The largest impacts during this extended storm were in the northern Front Range and later along river basins to the east. According to the Federal Emergency Management Agency, in their preliminary disaster declaration (through 30 November 2013), 1500 houses were destroyed and ~19 000 damaged. A total of 485 miles of roadway were damaged, including most roads into the mountains in the northern Front Range, making many homes impossible to reach, except on foot. A total of 30 state highway bridges were destroyed and 20 were severely damaged. In addition, 27 state dams sustained damage; 150 miles of railroad track were damaged. Nine people died as a result of the storms and flooding.

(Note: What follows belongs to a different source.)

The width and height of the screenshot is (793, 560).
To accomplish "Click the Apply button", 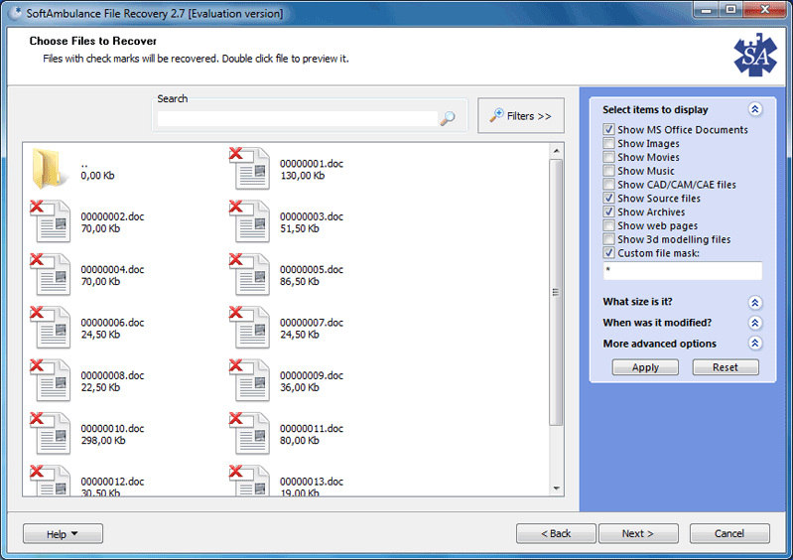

This article will analyze the performance of operational precipitation forecasts over the northern Front Range, especially Boulder County, though the maps herein will allow the reader to examine the performance of the models over larger regions. This article does not present new research; the purpose is simply to document the performance of the operational guidance available to forecasters at the time.1 Because the forecasts were, for the most part, unexceptional, it is likely that this event will become a focus of intense study in the months and years to come. This article was written to document the performance of the operational models, as these may become a useful baseline for future comparison. Previously, some characteristics of global ensemble-mean predictions for this storm were examined in Lavers and Villarini (2013), including the ability of global ensemble systems to predict the accumulated precipitation more faithfully over the state of Colorado than over a 0.5° box around Boulder.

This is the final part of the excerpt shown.